Reviewed by Howard Nenner (Department of History, Smith College)
Published on H-Law (April, 2005)
When Law Was Sovereign, Maybe
John Phillip Reid's extended essay on rule of law in the Anglo-American world of the seventeenth and eighteenth centuries points to the modern shift in the meaning of the rule, its movement from a substantive restraint on arbitrary power to a procedural safeguard on individual rights. In telling his story, he brings into sharp relief the difference between Bracton's thirteenth-century dictum that the king is under the law and the modern Austinian doctrine of law as the command of the sovereign. According to Reid, the Bractonian vision, as interpreted and embraced by the common lawyers of the seventeenth century, was the essence of the rule in early modern England. Law, not the king, was understood to be sovereign and, to the extent that this understanding prevailed, there would be an effective restraint on the exercise of arbitrary royal power. It was, Reid posits, "the cornerstone of the jurisprudence of liberty in the years when liberty was struggling to survive" (p. 93). Only in the nineteenth century, and then only in Britain, did the legislative sovereignty of parliament emerge without challenge and thereby make rule of law an imperfect restraint on the power of parliament and, by extension, a weaker guarantor of individual liberty. In America, on the other hand, the separation of powers enshrined in the Constitution deprived the legislature of an effective claim to sovereignty.
In larger compass, Reid rehearses the familiar interpretation of common law as the reservoir of custom, the expression through precedent of an ancient constitution with political claims to immutability. What was drawn from that reservoir was always selective and controversial, sometimes specious, and often confounding. Common lawyers who routinely asserted that law was merely declarative of custom and, as such, not made new, found themselves at odds with Stuart kings who insisted that it was kings who made the law. The Stuarts promised to obey the laws they made; however, they insisted, should they not abide by their laws they were answerable only to God. The difference, neatly underscored by Reid, was found in the argument of the common lawyers that "from time immemorial the legal heritage of Europe beyond the pale of Roman law had been law as restraint, not law as command" (p. 12). It was the difference between the rule of law as a "bridle" on monarchical power and the power of royal government as discretionary, arbitrary, and unrestrained.

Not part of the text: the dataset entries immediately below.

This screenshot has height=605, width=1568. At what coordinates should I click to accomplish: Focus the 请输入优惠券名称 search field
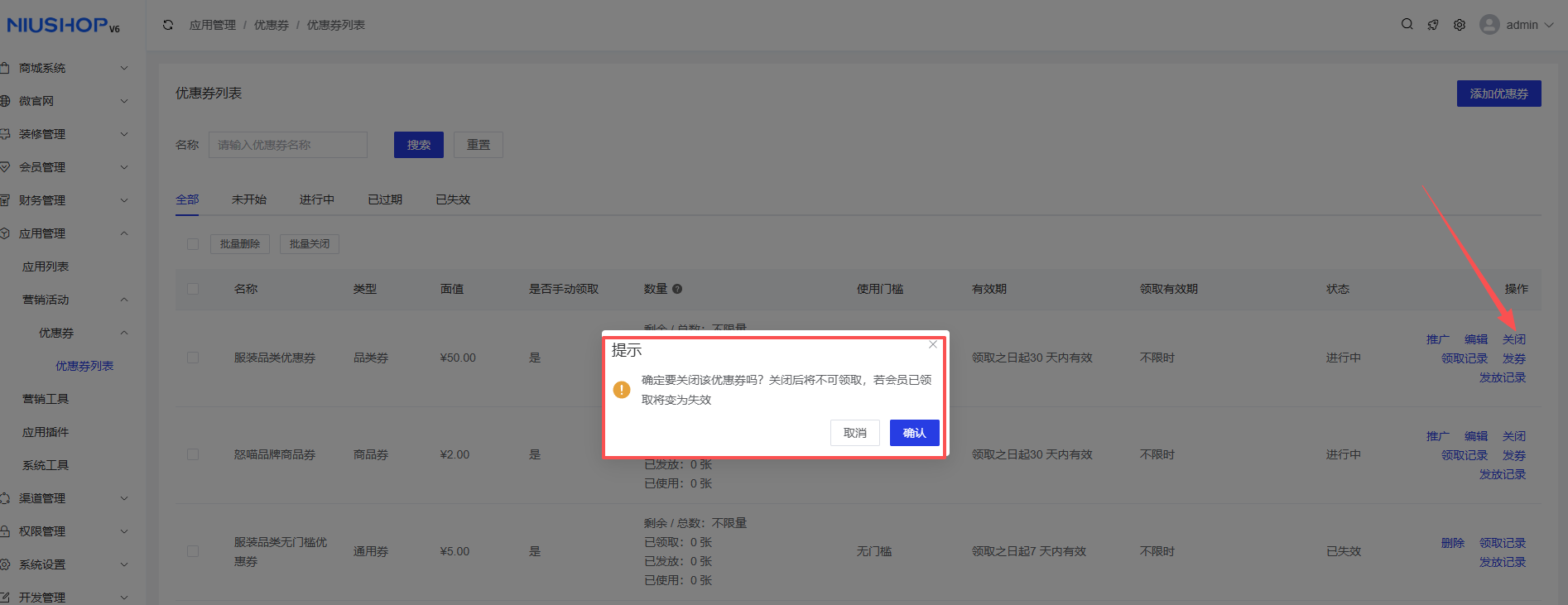[x=287, y=145]
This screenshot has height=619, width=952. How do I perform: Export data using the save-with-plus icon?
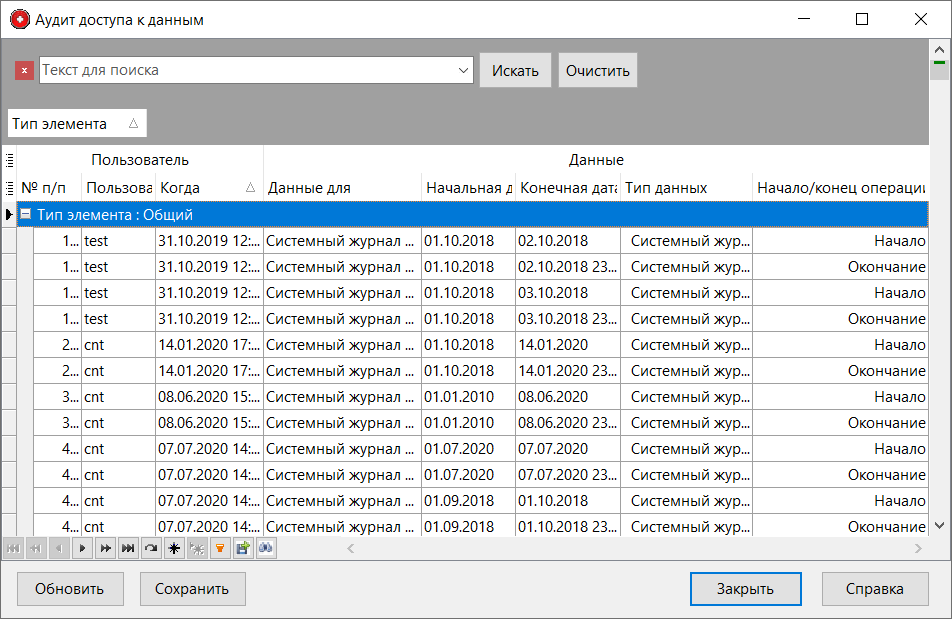243,548
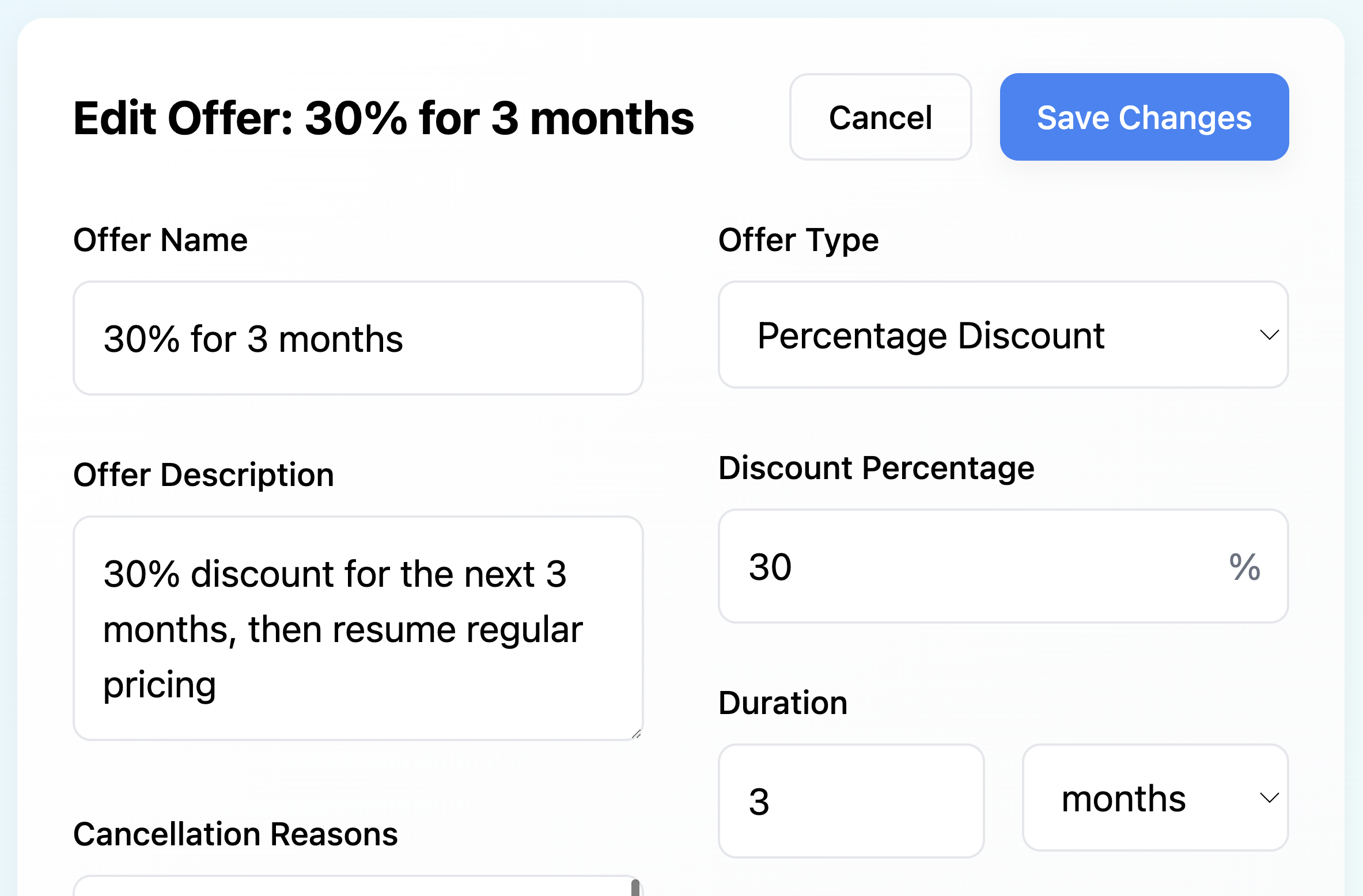This screenshot has height=896, width=1363.
Task: Select the Offer Name input field
Action: pos(357,338)
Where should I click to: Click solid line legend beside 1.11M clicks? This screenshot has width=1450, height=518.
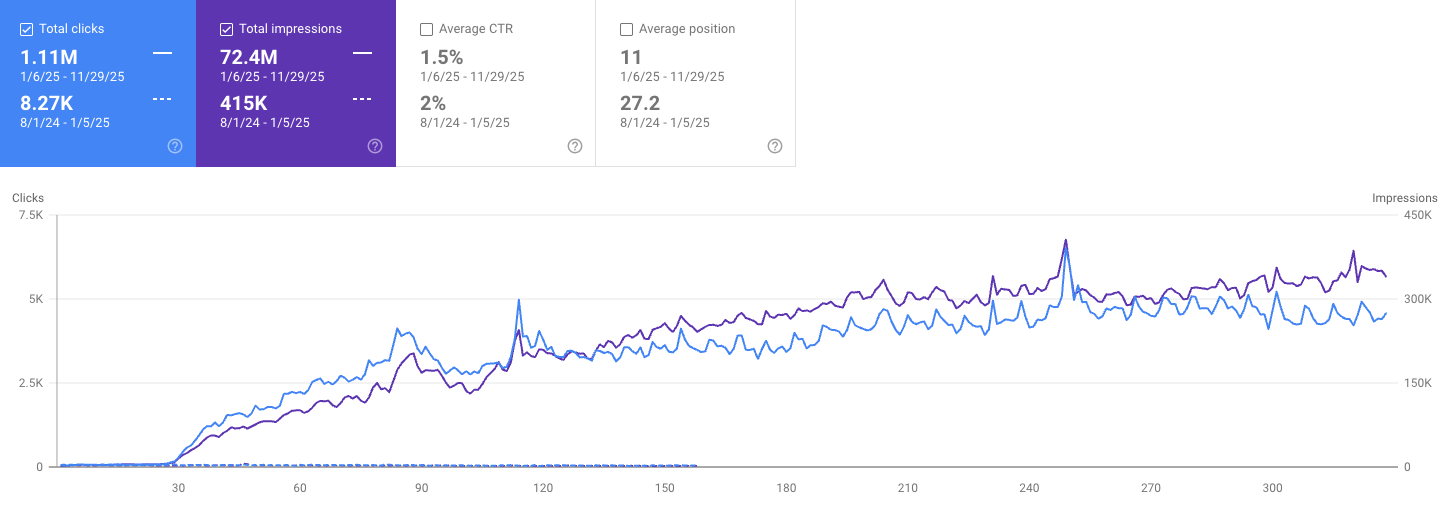(162, 52)
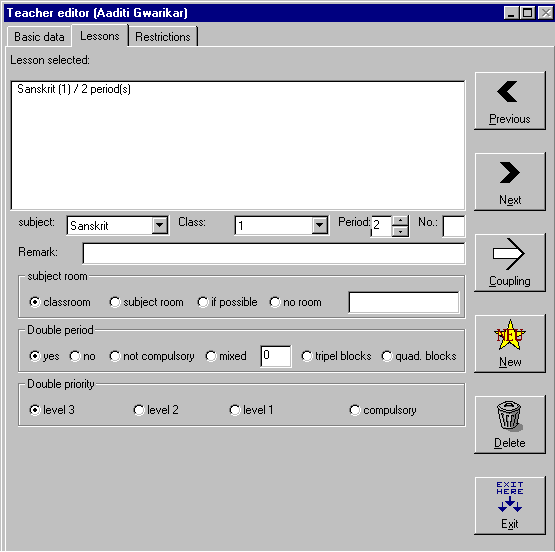Click the Exit Here icon
555x552 pixels.
[x=510, y=496]
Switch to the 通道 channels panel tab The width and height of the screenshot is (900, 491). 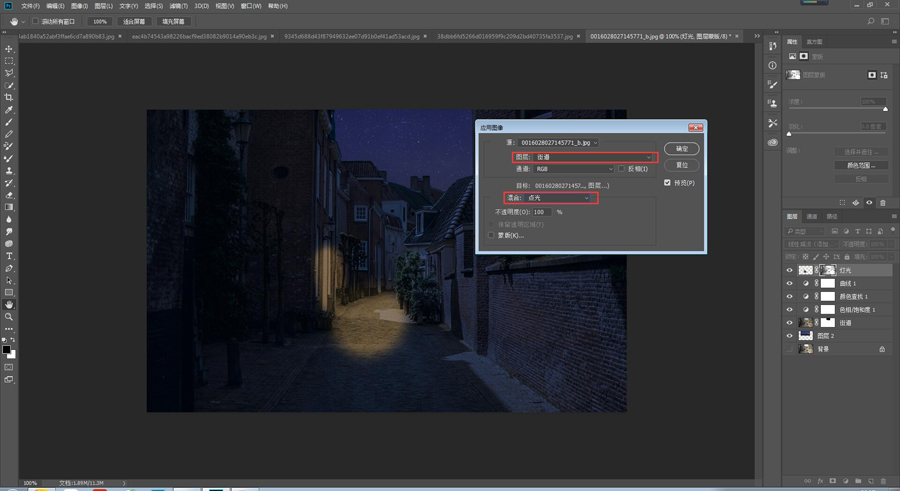(812, 216)
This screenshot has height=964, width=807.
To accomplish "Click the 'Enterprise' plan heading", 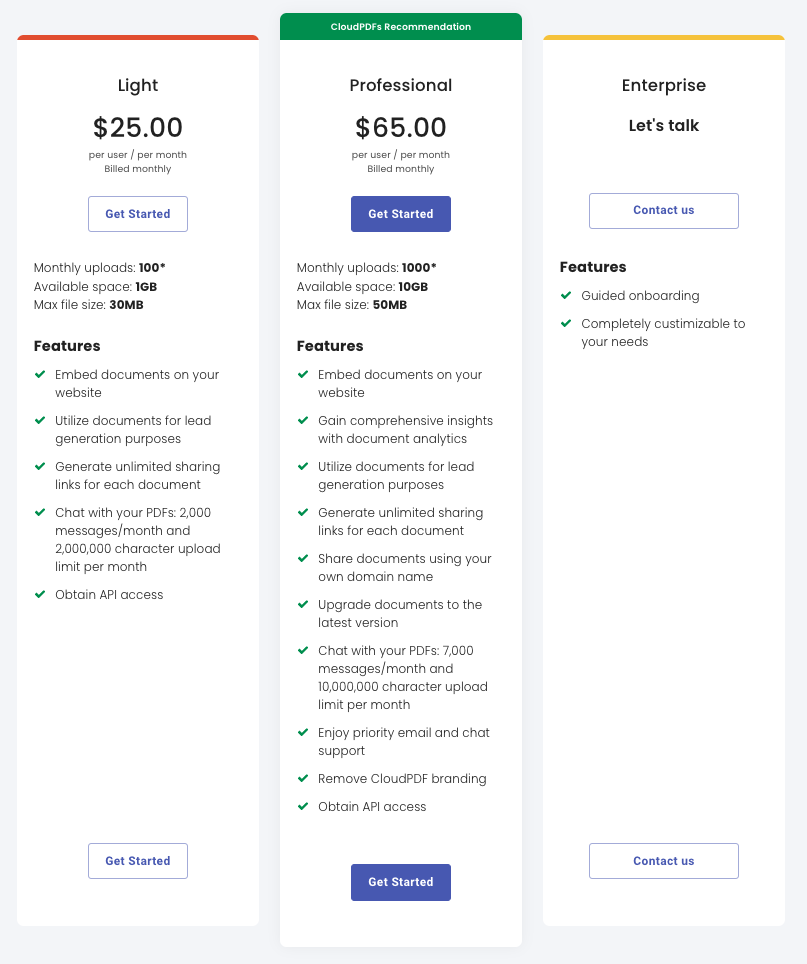I will point(663,85).

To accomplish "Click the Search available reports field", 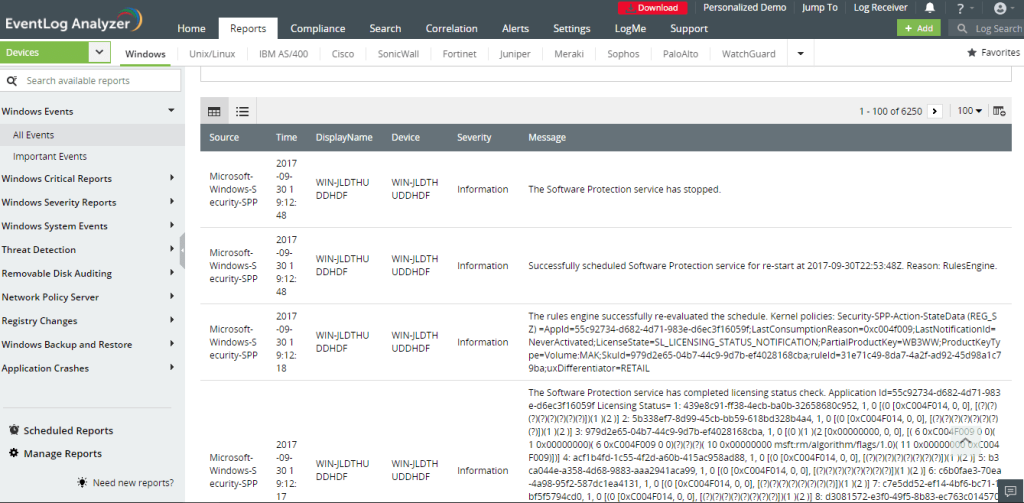I will [95, 81].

Yet, much of the time the controversy was obscured by rhetoric of seeming constitutional agreement. In seventeenth-century England both sides of the growing political divide between parliamentarians and royalists made obeisance to the law, but whether and to what degree law limited the prerogative and, more important, who was to be the interpreter of the law, were matters that widened the divide. Each recognized the existence of the prerogative, the king's unilateral hegemony in certain matters of state, but whether the prerogative was under the law or outside the law was the essential question, not to be decided until the interruption of a mid-century civil war and the conclusion of a late-century revolution. After 1689 the prerogative was clearly limited and tamed, especially as the king's dispensing and suspending powers had disappeared and parliament was effectively guaranteed to meet regularly. As a result, the law was no longer subject to the discretion and abuse of kings, but there was now the new and emerging danger that control of the law might become the exclusive instrument of parliament. In the opinion of the Tory polemicist Charles Leslie in 1709, the law had already become "nothing else but the Declar'd Will and Pleasure of the Legislature" (p. 69).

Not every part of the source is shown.